** SUPPLIED RECORDS follows **

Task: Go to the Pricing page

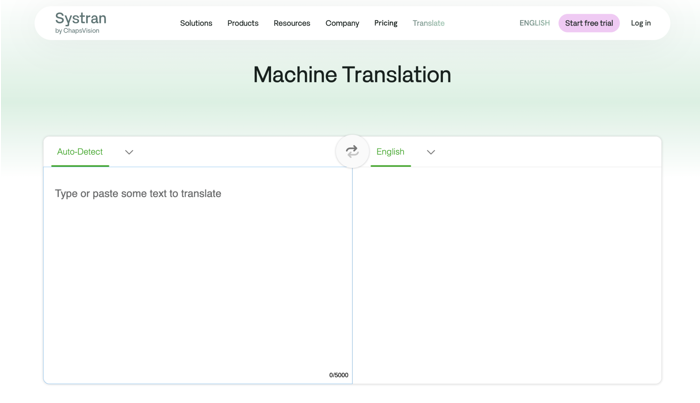Action: [386, 23]
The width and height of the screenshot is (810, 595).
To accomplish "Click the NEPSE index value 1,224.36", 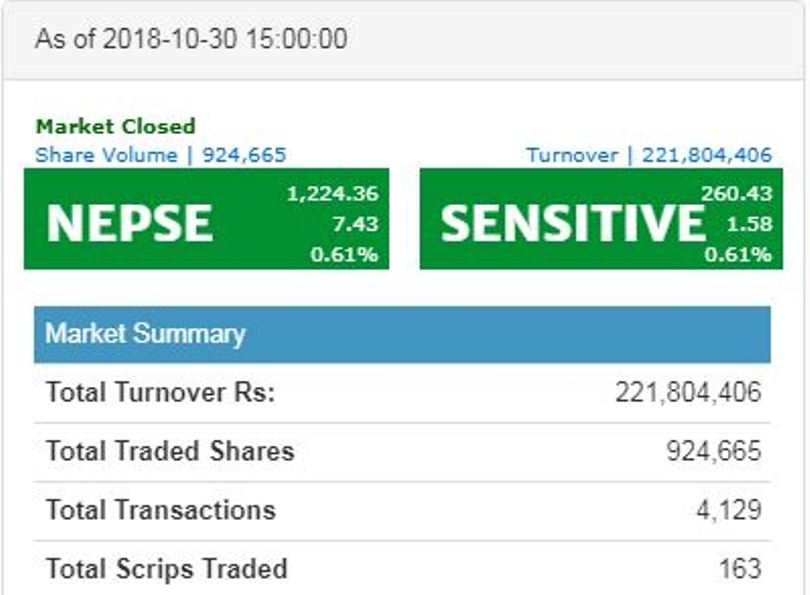I will 332,194.
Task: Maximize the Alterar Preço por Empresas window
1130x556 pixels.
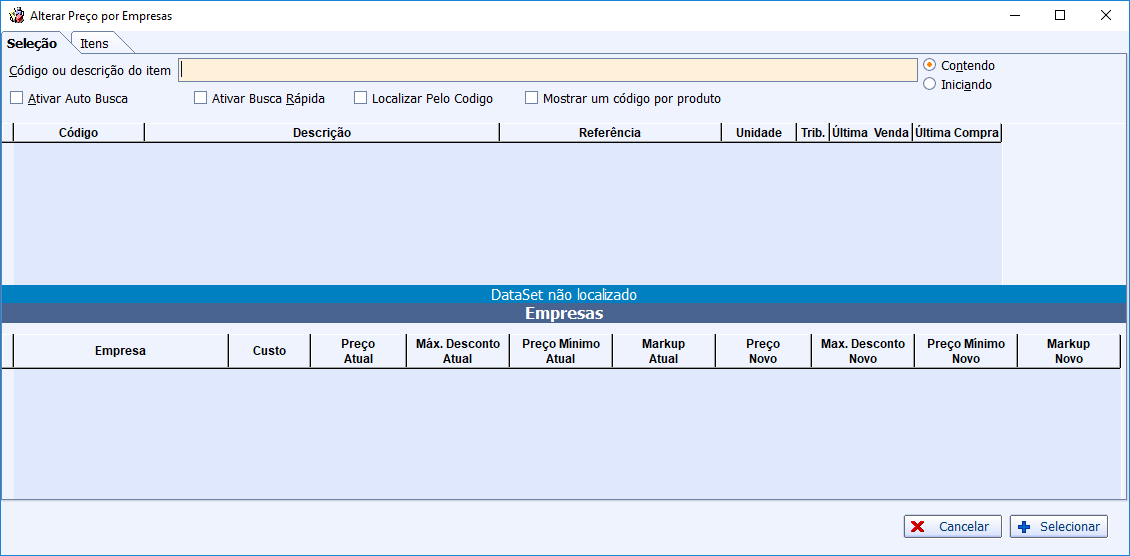Action: (x=1060, y=15)
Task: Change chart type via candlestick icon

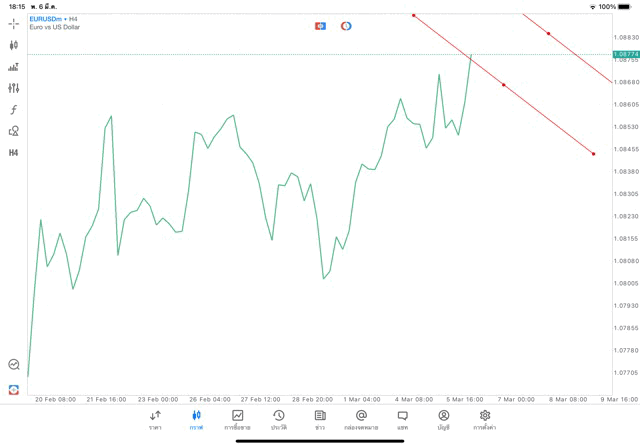Action: (13, 45)
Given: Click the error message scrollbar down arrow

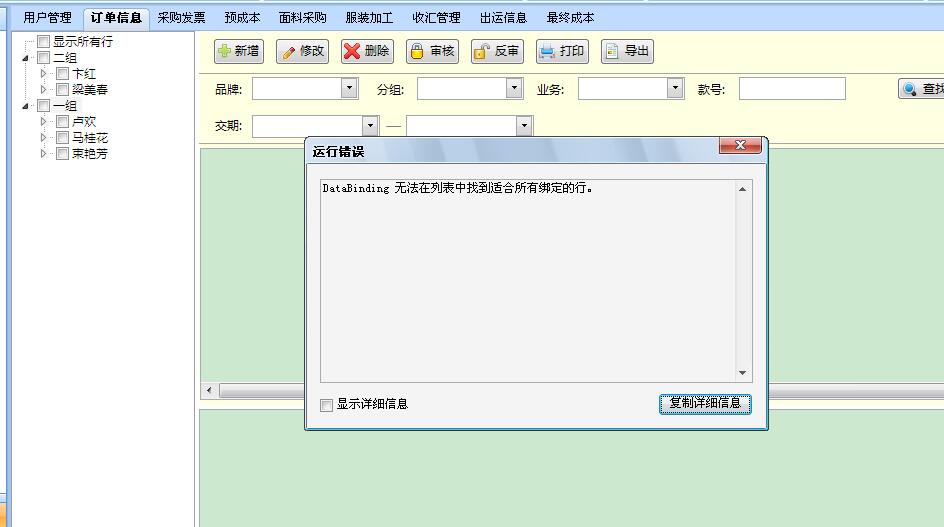Looking at the screenshot, I should [x=742, y=373].

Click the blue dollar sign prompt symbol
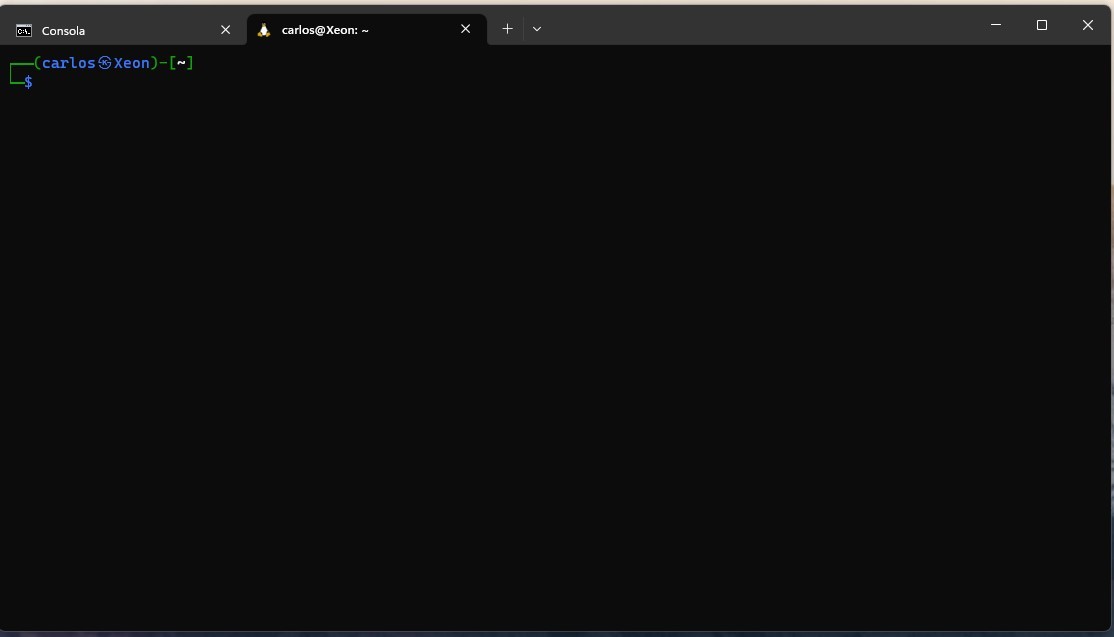pyautogui.click(x=28, y=82)
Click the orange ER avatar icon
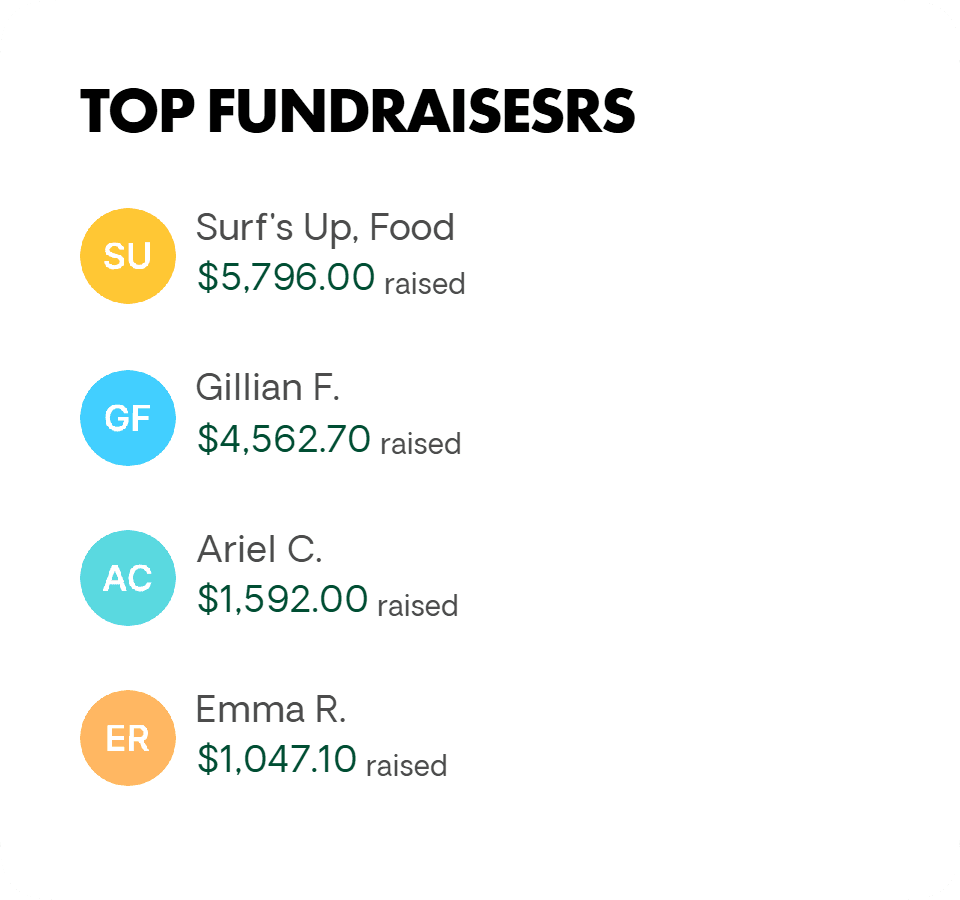Image resolution: width=960 pixels, height=900 pixels. tap(128, 738)
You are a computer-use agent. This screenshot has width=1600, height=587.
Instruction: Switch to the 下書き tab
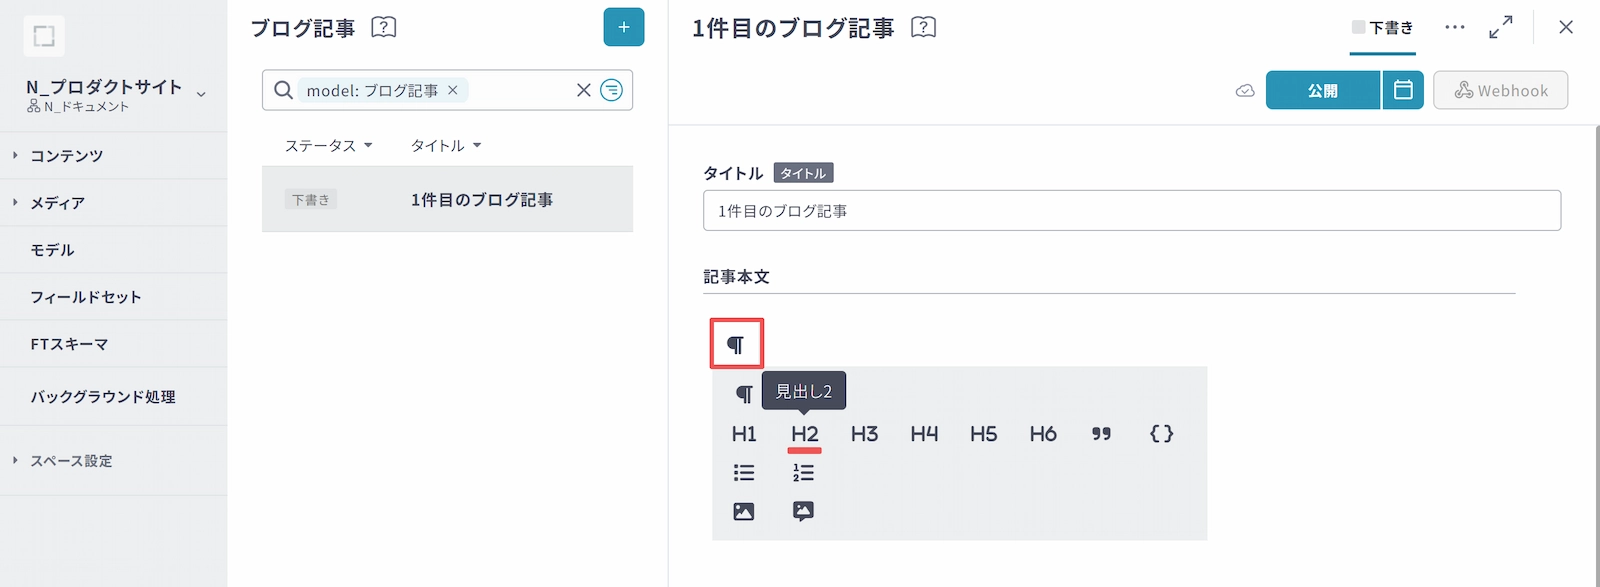click(x=1383, y=28)
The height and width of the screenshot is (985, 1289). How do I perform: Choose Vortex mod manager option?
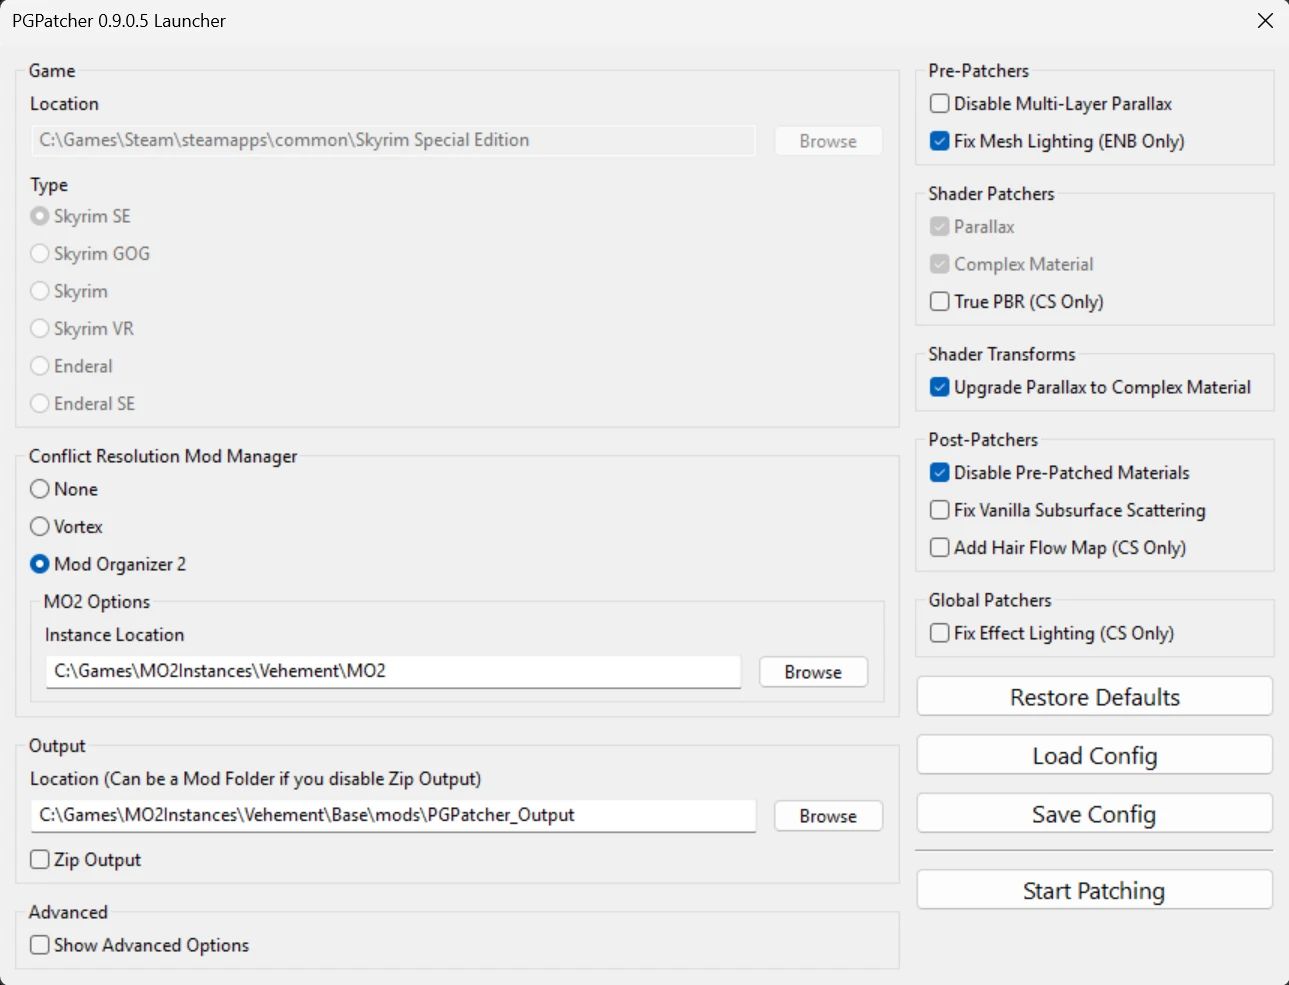point(40,527)
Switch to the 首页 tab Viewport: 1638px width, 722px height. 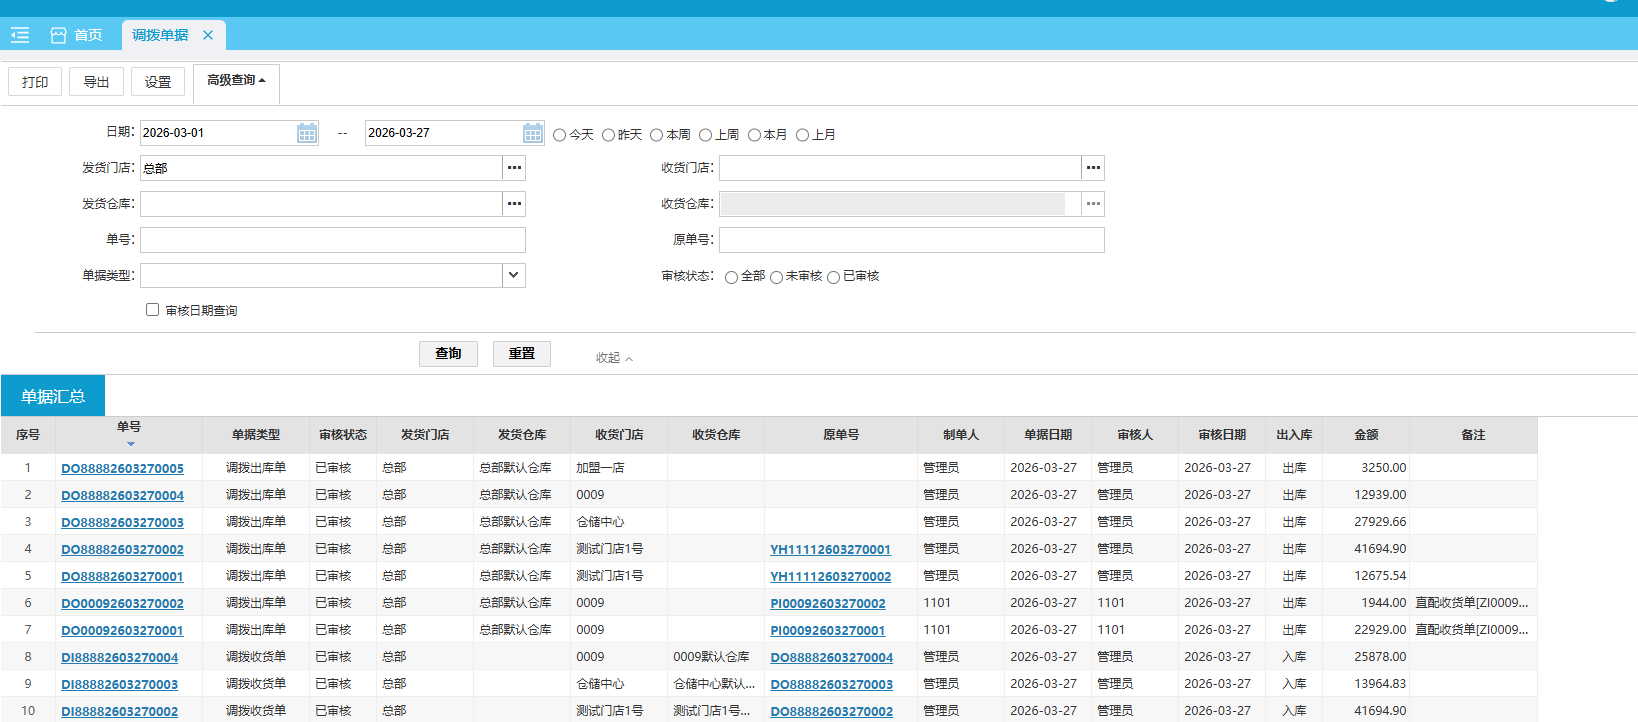(x=77, y=35)
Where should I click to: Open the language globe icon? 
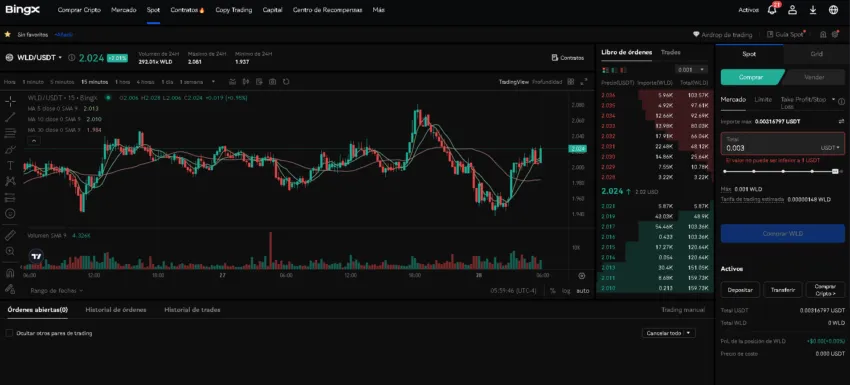pos(834,10)
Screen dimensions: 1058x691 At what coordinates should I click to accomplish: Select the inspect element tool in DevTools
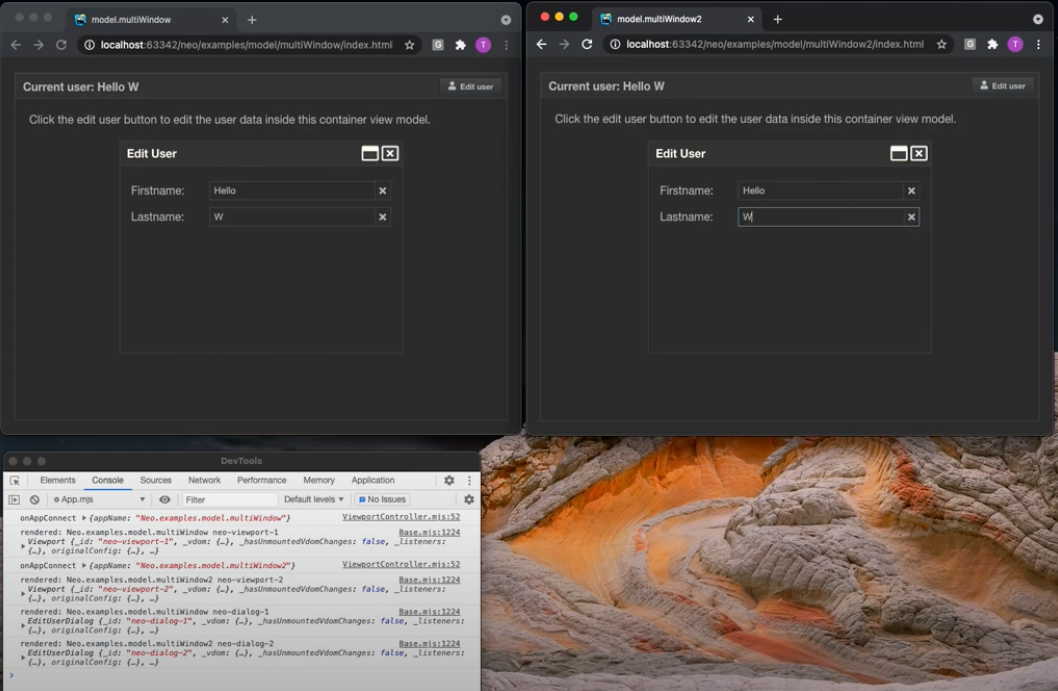[x=14, y=480]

** End of SUPPLIED RECORDS **

**YOUR ASSIGNMENT**
Write out again, exactly, each line from the one containing "Screen dimensions: 1058x691" through the last line of the entries, and omit every picture.

**RESPONSE AREA**
Screen dimensions: 1058x691 At what coordinates should I click to accomplish: Select the inspect element tool in DevTools
[x=14, y=480]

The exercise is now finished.